### Work to do
Which of the lines below contain the word "Where"? Return each of them in full.

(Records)
------------
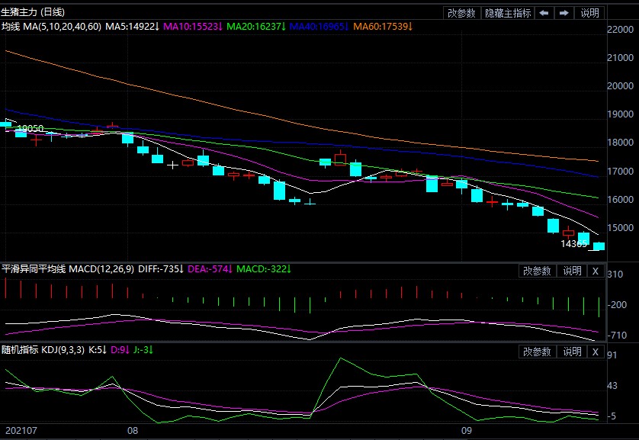
Task: Open 说明 in the MACD panel
Action: pyautogui.click(x=572, y=271)
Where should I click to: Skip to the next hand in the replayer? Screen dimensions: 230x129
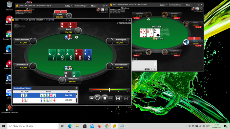click(126, 99)
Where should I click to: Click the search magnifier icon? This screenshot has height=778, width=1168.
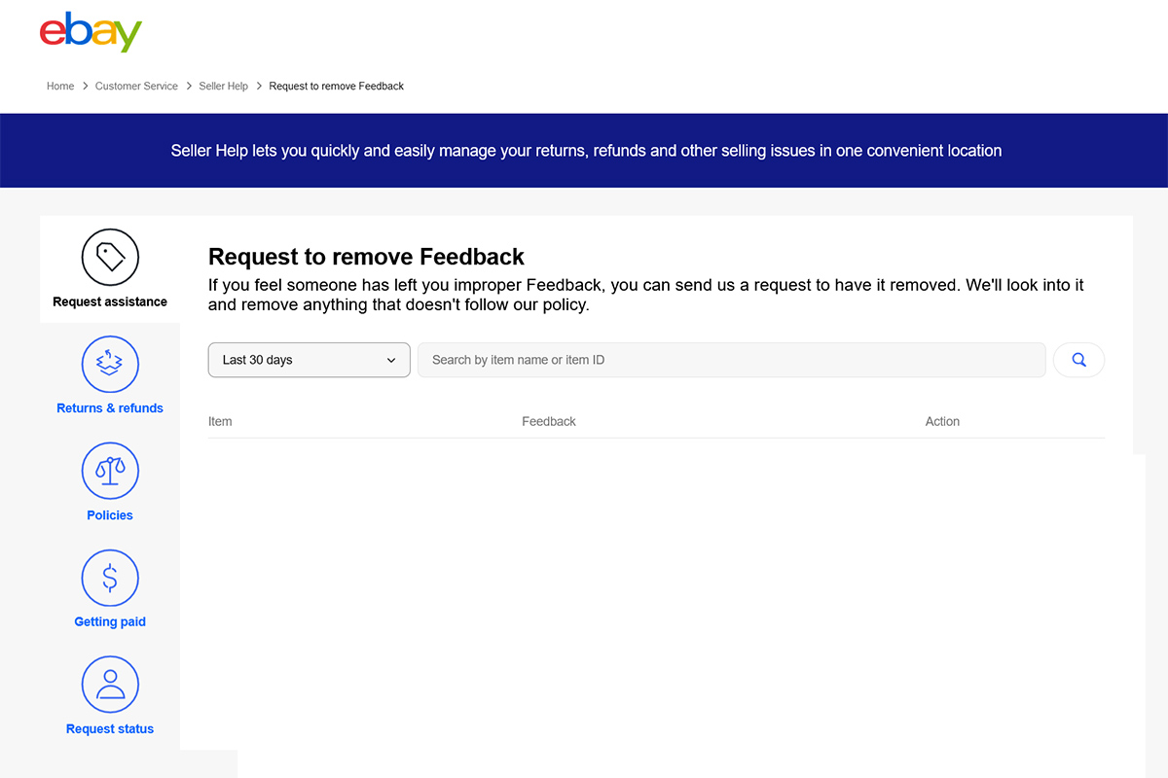coord(1078,360)
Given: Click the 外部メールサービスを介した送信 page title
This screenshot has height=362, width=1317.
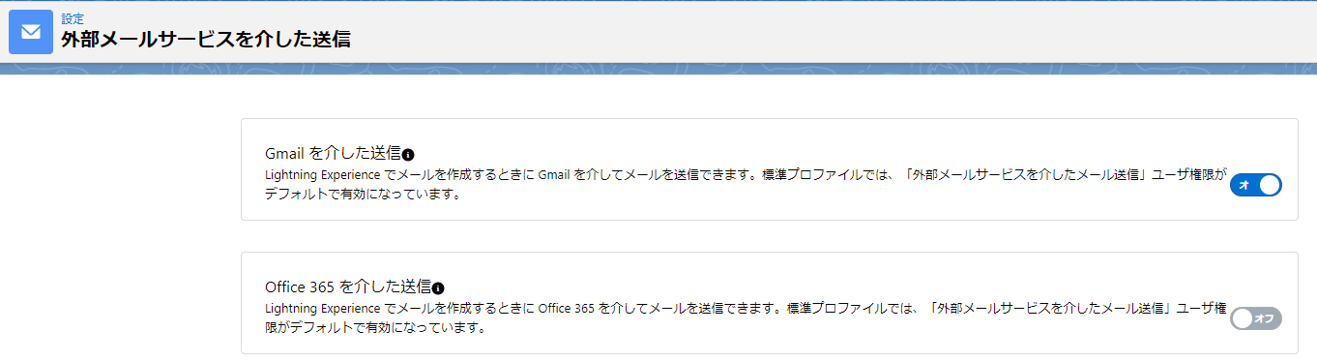Looking at the screenshot, I should click(205, 40).
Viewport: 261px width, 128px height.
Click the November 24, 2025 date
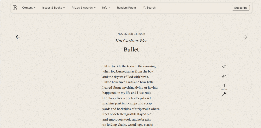(131, 34)
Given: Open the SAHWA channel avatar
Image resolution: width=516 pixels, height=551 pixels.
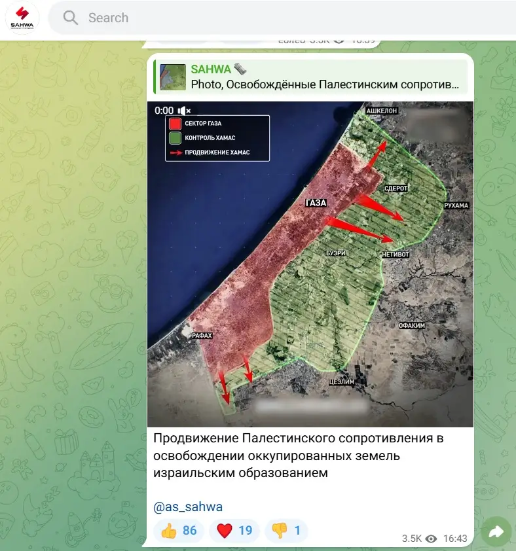Looking at the screenshot, I should [x=23, y=18].
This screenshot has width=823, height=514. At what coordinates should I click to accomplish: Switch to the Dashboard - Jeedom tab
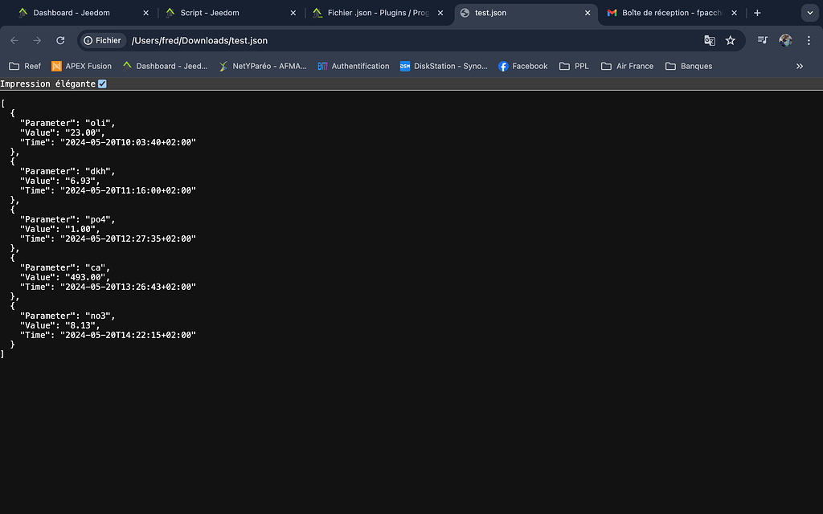coord(72,13)

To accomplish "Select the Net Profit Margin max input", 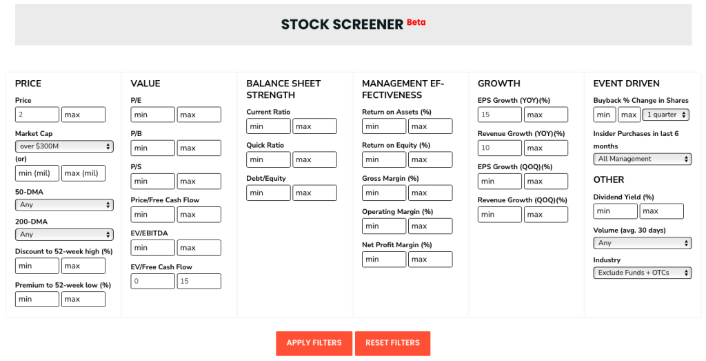I will click(430, 259).
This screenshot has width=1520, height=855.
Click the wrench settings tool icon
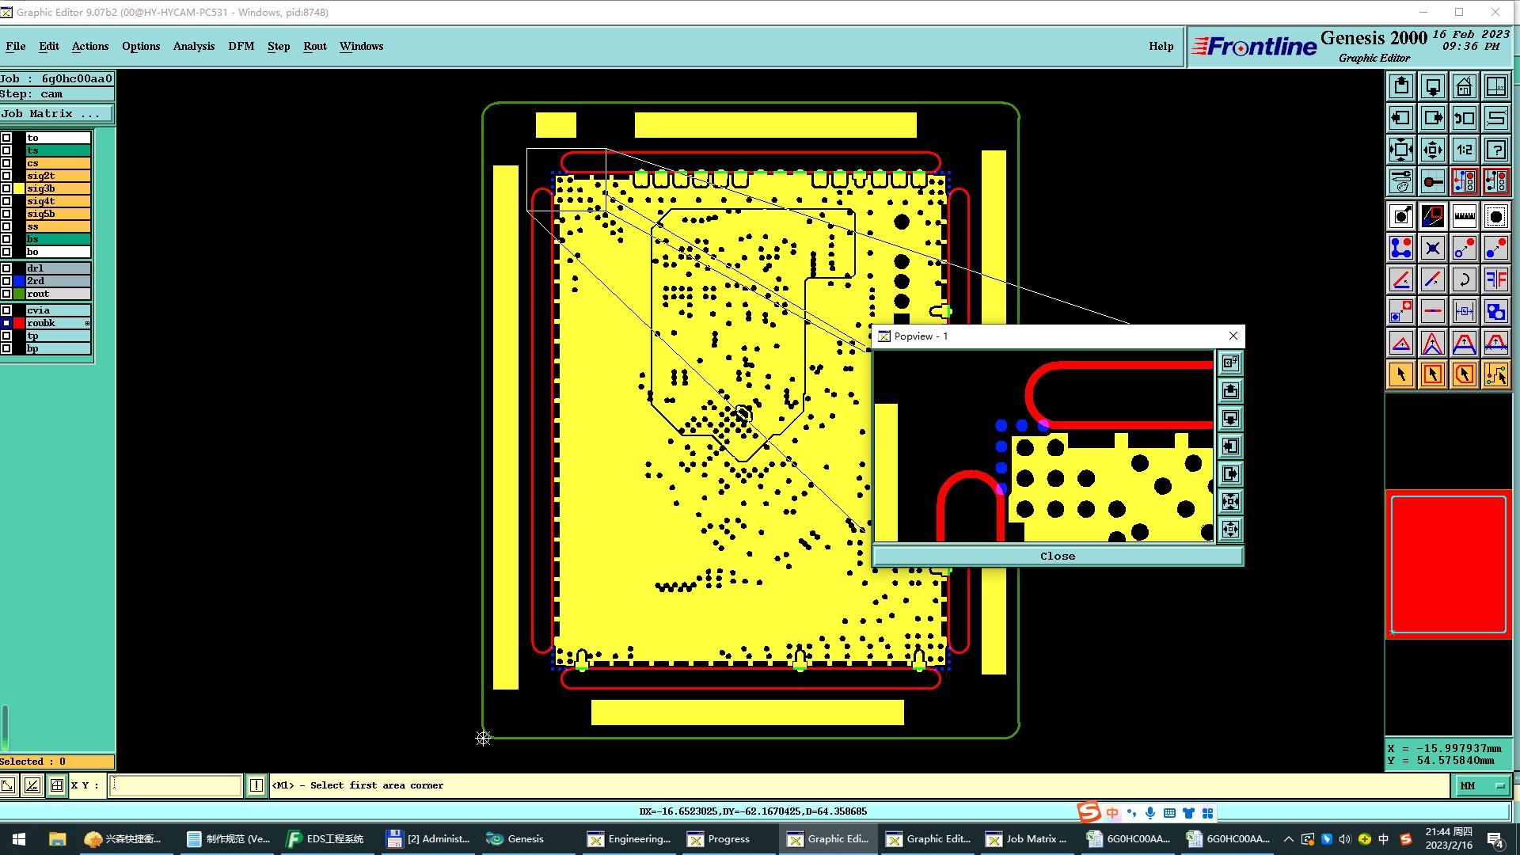pyautogui.click(x=1400, y=182)
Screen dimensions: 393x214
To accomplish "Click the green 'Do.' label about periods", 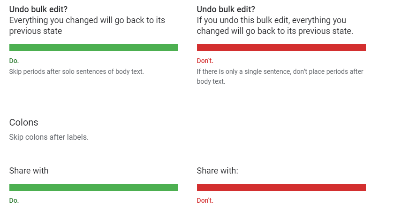I will point(14,61).
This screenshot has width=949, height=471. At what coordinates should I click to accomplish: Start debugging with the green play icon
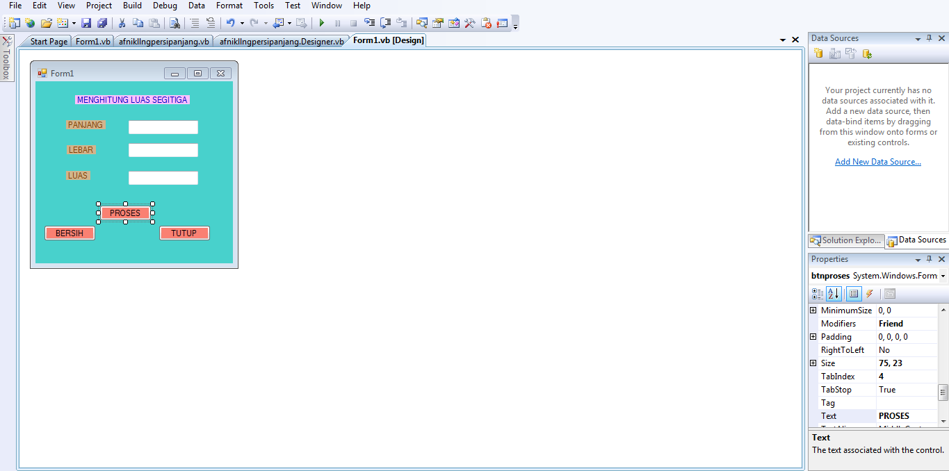click(321, 22)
------------
### Exercise solution
Where should I click to: Skip to the next hand in the replayer? Screen dimensions: 230x129
Where should I click to: Click the search magnifier icon? This screenshot has height=778, width=1168.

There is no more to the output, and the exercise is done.